Task to complete: Using the listing below, copy exactly the lines from the one containing "компаний с выявленными" to the one containing "Click the Backup", both lines included, and no others.
# # # #
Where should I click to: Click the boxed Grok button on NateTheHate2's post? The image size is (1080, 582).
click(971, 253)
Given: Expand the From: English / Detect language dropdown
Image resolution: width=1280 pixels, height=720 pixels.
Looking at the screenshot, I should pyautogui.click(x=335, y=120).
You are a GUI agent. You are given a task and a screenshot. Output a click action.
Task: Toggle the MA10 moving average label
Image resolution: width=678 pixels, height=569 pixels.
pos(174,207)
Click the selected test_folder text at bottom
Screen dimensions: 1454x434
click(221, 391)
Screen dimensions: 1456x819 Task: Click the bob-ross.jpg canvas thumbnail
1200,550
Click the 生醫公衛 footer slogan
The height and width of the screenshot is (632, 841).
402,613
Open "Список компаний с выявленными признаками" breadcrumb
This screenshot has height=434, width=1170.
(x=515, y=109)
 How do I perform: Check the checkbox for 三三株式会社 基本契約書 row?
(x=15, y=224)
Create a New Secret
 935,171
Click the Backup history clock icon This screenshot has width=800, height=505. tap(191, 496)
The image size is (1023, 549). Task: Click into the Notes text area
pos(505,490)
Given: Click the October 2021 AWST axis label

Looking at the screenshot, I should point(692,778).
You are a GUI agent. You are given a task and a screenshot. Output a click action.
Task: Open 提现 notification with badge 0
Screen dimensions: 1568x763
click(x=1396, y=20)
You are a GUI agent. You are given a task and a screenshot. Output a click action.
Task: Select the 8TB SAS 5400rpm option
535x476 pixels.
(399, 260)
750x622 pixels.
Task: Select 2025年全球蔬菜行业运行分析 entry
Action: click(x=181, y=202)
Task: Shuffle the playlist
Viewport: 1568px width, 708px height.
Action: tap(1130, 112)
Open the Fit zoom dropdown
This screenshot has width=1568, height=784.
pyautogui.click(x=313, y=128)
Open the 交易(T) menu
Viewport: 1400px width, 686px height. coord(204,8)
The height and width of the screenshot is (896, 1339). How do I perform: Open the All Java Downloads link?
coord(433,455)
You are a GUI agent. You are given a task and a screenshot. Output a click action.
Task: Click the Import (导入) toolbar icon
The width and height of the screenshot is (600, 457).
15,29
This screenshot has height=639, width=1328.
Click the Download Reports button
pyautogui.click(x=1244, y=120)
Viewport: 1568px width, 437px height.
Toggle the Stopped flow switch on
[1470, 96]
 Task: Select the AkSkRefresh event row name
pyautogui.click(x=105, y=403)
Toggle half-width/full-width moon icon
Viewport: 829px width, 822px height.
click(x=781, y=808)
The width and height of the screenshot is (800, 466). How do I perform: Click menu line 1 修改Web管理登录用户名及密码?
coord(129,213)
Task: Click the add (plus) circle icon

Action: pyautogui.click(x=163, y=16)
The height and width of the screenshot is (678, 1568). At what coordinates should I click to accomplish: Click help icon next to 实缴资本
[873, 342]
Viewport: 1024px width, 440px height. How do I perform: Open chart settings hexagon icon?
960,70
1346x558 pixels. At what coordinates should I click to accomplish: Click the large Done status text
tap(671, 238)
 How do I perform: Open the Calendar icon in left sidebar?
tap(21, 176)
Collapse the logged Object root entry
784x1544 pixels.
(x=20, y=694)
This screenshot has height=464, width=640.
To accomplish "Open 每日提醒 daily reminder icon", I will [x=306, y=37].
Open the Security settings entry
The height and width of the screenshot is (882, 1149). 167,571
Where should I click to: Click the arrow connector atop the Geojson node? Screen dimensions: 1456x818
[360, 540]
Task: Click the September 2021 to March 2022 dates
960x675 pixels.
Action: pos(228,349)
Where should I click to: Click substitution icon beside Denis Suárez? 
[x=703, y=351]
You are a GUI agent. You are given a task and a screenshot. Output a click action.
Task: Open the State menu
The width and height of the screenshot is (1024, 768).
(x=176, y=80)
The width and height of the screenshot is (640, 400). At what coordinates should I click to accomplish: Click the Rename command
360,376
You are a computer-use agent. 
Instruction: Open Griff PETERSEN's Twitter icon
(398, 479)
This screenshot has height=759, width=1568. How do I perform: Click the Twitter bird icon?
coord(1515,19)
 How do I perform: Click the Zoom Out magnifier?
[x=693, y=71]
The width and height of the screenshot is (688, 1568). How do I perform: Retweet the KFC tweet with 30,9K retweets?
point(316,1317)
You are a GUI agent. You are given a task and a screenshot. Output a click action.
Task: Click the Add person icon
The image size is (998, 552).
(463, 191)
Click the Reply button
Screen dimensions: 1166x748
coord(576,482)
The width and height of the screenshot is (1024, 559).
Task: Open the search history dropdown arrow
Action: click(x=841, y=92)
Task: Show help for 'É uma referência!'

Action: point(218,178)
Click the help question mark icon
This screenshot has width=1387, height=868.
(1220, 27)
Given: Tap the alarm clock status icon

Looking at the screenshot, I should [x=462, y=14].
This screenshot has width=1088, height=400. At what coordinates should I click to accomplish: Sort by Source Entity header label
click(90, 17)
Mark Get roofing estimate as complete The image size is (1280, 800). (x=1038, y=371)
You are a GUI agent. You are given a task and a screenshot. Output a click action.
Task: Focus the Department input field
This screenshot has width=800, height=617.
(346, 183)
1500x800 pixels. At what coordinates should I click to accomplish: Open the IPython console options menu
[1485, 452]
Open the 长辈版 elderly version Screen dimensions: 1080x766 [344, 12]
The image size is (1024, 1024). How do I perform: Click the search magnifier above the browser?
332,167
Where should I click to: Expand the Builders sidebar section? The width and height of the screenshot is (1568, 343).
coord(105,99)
# # # #
Answer section:
Open "Список компаний с выявленными признаками" breadcrumb
This screenshot has height=434, width=1170.
(x=515, y=109)
 How do I perform: Check the checkbox for 三三株式会社 基本契約書 row?
(x=15, y=224)
Create a New Secret
 935,171
Click the Backup history clock icon This screenshot has width=800, height=505. tap(191, 496)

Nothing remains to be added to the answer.